Simply put, in pantheism, the divine is the whole; however, in panentheism, the whole is in the Divine. [1].

Animism - Latin origin (anima) meaning “soul or life” refers to the belief that non-human entities are spiritual beings, or at least embody some kind of life-principle and awareness.

Animism encompasses the beliefs that there is no separation between the spiritual and physical (or material) world, and Souls or Spirits exist, not only in humans, but also in all other animals, plants, rocks, geographic features such as mountains and rivers, and other entities of the natural environment.[2].

Before I begin, I want to stress to readers that the following essays are MY experience, MY beliefs and the way I was taught.  I know and understand that many other paths and traditions exist and I try to honour those as best I can. I cannot expound on them or offer suggestions. THIS is my way, THIS is my tradition.  Feel free to disagree. I do hope, however, that before you quickly turn aside,  you take a tiny bit of this philosophy with you, to ponder and ruminate, for it is Ancient, one of the oldest philosophies and religious persuasions known to man.  Let us honour it, and be aware of it, before the corroding sands of time and the so-called ‘progression’ of civilization destroys it forever.

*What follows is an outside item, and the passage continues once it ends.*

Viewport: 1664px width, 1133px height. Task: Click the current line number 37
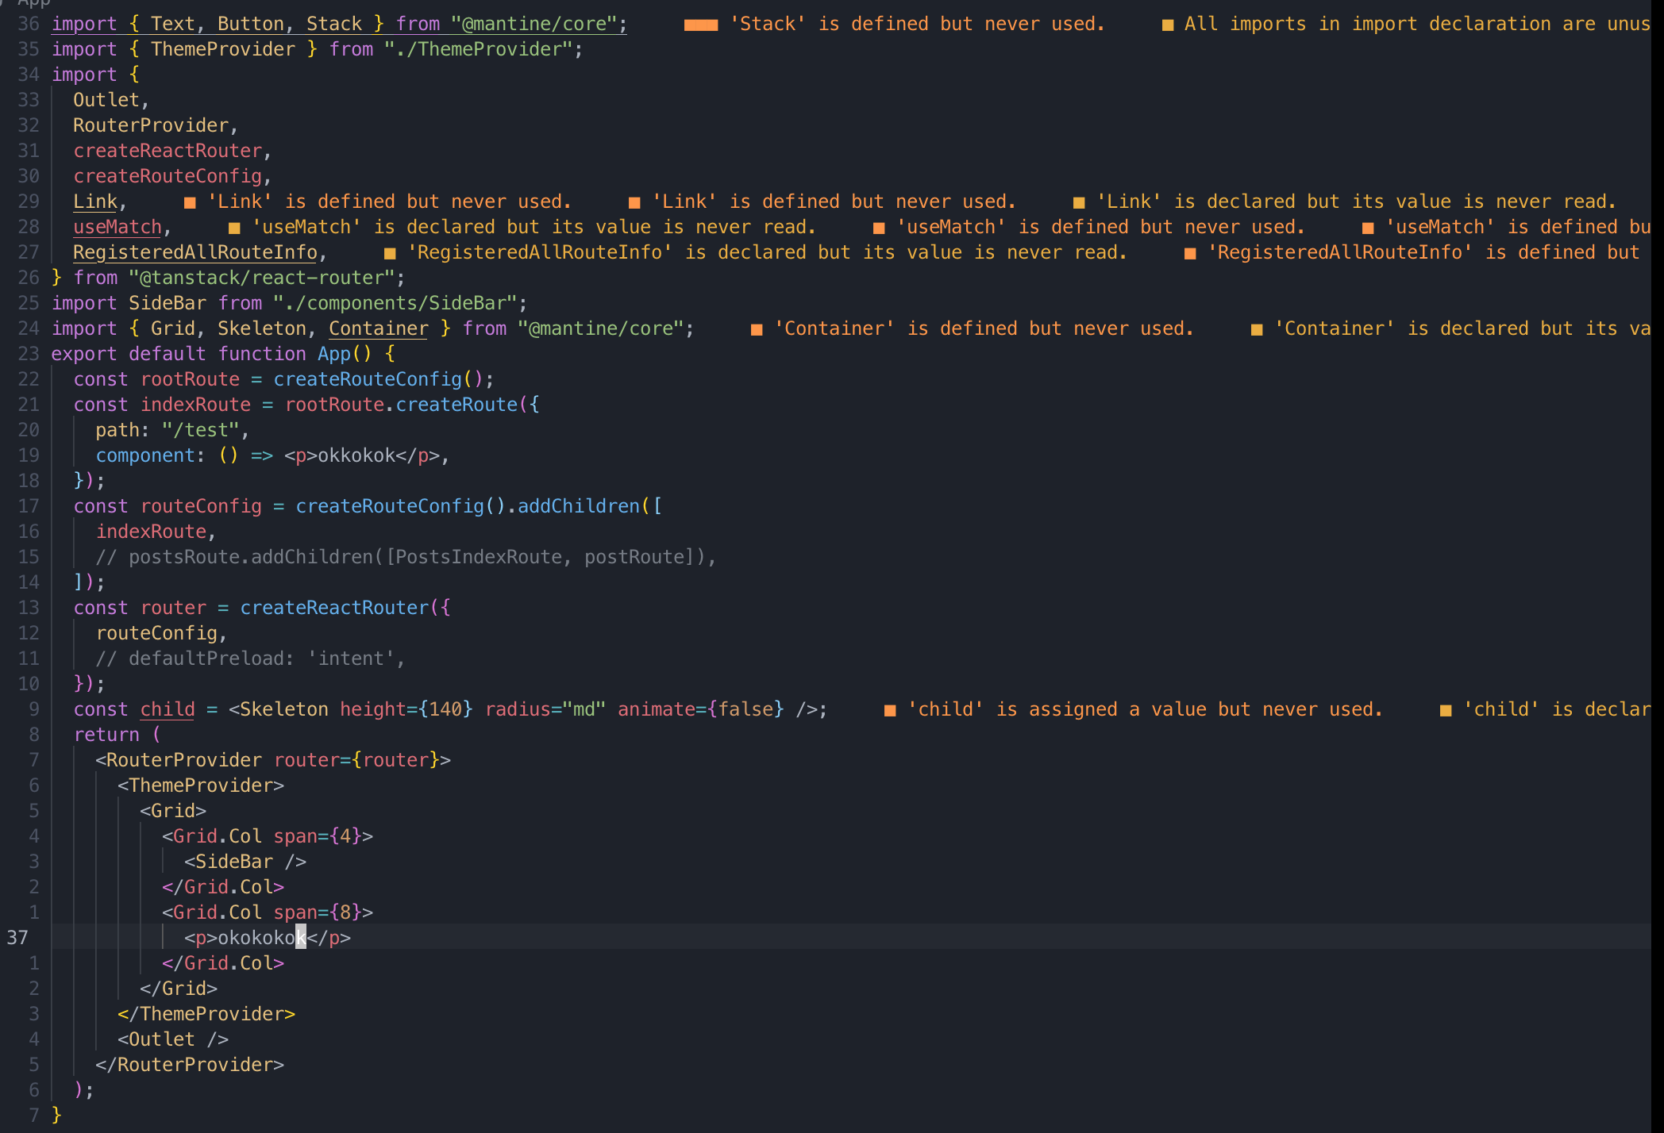(x=17, y=938)
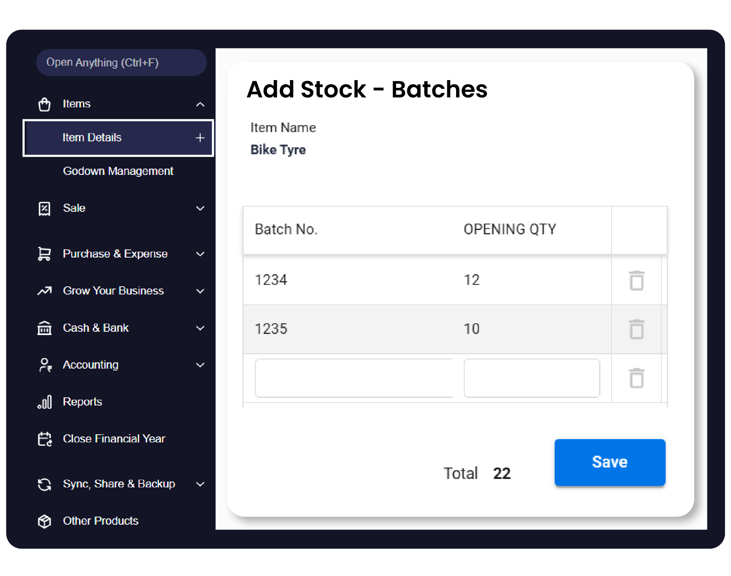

As a panentheist and animist, it is my belief the Divine dwells in individual form  throughout all of Creation.  As parts of the Whole, each created being is a Strand, a thread, a cord,  which composes the Universal  or Cosmic Web. My Strand intersects with you, here, on this blog as yours intersects with mine. Animals are Strands, rocks are Strands, plants are Strands. Grass, birds, insects, clouds and stars are Strands. Every day and in millions of ways, Strands connect or disconnect from other Strands.  The Web is Eternal, created and maintained by the Mother. Even the Gods reside on the Web and cannot over rule it. It is the Universe, it is the World, it is the Cosmic Song.

With this worldview, I see  the Universe as holy, sacred and honourable. I venerate Gaia, I pay homage to Creation and Life. I bow in reverence before the sea, before trees, rivers, flowers, stars and standing stones. They are alive. They pulsate with an energy undetectable and unnoticed by most.

This visionary and intuitive understanding of the Cosmos is what sets shamanistic occult paths apart from many others.  This belief system has been held worldwide in many cultures; in the Pre-European Americas, South America, Central America, southeast Asia and Africa. This is the philosophy of Spinoza and Einstein.  We panenthesists are in good company.

I hope in these series of essays to expound on some particulars of panentheism and animism and how to incorporate this wisdom into daily practice. It is my hope to always honour the Old Ways and to try to educate and encourage a deeper understanding of the Web and the Spirits that surround us and share this sphere with us.

I offer my Strand , my life, to She Who Has No Name.  May She abide in my continued adoration.